Wednesday, June 4, 2014

What the ECB should do tomorrow - Key data to follow to trade EU assets

Tomorrow Draghi will speak at the monthly ECB press conference. He promised that he shall use all possible tools to try to defeat deflation in the Eurozone. While there is rumors of negative interest rate and sovereign bonds buying we think that the silver bullet should be something much larger.
Indeed, deflation forces are increasing across the board in the Eurozone :

 

Lending is anemic at best in the core of Eurozone while negative in the periphery :



To my view, the obvious first medication in the current structural and very large problem is:

Very large quantitative easing with large monthly buying of at least EUR 50bn/month of PRIVATE SECTORS LOANS = corporates loans and asset backed loans. It will restore some velocity in private sector loans, reduce banks balance sheet and reduce yield for loans in the periphery and finally initiate some inflation despite the lack of spending (both on the private sector and government side). While this might appears  a"big move" philosophically for the ECB, it will be a small move relative to the deflation/lack of spending in the Eurozone - this is the least the ECB could..

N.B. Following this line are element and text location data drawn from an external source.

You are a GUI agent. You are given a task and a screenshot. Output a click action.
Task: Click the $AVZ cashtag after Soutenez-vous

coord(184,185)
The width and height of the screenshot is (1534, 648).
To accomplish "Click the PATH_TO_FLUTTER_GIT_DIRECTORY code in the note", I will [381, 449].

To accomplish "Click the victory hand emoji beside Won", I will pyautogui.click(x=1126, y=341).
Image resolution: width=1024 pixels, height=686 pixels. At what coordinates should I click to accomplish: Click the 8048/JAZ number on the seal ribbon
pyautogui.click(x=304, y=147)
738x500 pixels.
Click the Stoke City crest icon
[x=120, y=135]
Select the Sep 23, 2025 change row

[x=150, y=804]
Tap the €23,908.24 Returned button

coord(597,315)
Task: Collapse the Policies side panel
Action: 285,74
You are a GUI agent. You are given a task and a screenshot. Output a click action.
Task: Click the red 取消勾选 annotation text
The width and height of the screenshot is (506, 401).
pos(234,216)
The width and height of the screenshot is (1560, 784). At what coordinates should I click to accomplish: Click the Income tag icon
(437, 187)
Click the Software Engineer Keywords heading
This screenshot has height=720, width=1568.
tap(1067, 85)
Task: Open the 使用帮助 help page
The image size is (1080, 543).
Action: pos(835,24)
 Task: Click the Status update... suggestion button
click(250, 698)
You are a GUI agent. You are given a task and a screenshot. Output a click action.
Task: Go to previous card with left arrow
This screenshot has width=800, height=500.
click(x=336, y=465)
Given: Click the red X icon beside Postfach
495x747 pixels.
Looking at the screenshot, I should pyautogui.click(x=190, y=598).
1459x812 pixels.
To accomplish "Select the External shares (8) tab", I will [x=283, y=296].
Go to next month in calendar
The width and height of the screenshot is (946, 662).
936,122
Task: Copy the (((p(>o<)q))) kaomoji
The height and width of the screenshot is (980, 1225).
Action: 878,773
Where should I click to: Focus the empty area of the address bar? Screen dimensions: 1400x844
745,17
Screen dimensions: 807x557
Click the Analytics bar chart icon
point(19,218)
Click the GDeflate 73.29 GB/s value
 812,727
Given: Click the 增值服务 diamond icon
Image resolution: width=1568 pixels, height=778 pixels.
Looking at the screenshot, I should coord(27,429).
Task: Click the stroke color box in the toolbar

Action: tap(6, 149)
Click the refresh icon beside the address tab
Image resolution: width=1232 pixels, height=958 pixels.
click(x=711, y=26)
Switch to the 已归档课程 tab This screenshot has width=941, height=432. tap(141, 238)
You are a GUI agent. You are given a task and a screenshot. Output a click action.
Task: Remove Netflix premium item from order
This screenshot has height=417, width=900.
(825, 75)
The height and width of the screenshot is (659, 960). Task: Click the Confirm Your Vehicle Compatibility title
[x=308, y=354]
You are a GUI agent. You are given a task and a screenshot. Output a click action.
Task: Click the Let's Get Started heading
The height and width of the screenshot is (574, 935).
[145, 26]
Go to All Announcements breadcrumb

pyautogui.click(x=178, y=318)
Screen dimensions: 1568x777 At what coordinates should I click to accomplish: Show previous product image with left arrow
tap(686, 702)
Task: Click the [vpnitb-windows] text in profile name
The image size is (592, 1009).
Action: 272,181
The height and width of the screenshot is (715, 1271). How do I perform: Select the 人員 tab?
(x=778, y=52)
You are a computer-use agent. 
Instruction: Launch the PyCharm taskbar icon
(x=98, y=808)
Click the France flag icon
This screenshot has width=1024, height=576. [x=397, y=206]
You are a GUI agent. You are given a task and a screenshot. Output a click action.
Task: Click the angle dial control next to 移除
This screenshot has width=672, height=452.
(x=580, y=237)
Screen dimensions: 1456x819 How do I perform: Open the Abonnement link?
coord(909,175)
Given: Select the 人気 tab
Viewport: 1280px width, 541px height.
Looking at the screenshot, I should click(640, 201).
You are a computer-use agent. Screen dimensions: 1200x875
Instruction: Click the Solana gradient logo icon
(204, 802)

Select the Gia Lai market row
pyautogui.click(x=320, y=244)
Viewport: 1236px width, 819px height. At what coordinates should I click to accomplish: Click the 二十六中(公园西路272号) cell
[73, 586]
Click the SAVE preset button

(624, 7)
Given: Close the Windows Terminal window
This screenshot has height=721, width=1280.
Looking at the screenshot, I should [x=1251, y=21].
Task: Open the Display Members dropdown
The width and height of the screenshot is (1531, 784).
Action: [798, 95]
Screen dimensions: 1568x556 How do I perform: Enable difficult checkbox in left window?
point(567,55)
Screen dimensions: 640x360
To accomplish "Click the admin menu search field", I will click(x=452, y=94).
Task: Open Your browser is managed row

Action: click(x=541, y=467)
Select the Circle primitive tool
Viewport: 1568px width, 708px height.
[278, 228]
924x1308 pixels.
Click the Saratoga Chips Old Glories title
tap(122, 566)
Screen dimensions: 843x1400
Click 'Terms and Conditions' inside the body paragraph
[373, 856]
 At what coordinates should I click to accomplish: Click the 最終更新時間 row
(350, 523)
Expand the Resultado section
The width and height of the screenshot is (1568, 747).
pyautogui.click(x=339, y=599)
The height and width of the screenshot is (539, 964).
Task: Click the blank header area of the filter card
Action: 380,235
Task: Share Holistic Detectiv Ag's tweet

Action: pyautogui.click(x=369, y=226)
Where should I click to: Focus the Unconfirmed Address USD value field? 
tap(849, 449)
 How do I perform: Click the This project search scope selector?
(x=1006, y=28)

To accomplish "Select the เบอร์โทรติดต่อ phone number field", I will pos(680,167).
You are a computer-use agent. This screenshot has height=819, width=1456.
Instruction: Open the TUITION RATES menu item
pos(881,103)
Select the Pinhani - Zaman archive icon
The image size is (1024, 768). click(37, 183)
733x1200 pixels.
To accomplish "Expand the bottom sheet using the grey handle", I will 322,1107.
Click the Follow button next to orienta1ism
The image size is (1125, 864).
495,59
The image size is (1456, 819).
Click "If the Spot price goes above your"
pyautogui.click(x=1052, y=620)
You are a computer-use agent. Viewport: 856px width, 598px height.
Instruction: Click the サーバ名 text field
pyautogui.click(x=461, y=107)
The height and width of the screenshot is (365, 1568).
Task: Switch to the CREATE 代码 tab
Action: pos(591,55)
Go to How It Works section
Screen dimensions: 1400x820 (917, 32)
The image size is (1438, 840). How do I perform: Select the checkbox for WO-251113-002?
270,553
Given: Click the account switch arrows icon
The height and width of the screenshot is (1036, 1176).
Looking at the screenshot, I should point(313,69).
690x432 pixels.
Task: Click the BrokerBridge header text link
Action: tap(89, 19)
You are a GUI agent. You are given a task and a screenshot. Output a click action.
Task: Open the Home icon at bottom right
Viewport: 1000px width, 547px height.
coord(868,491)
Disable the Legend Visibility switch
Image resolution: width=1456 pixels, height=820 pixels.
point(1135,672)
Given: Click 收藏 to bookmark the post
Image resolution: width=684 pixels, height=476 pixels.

If nothing is done on that front tomorrow, EU markets might not like it and Drgahi might loose some credibility, so it is expected at least some indication of something.
Inflation in the Eurozone is becoming quickly the key risk datapoint to watch for the second part of the year as it will - at one point - be the trigger for QE. It is only a question of time.

Obviously, if tomorrow Draghi offer us a large QE (set up ideally to last until inflation reach a certain level) it will be extremely bullish for equity markets globally.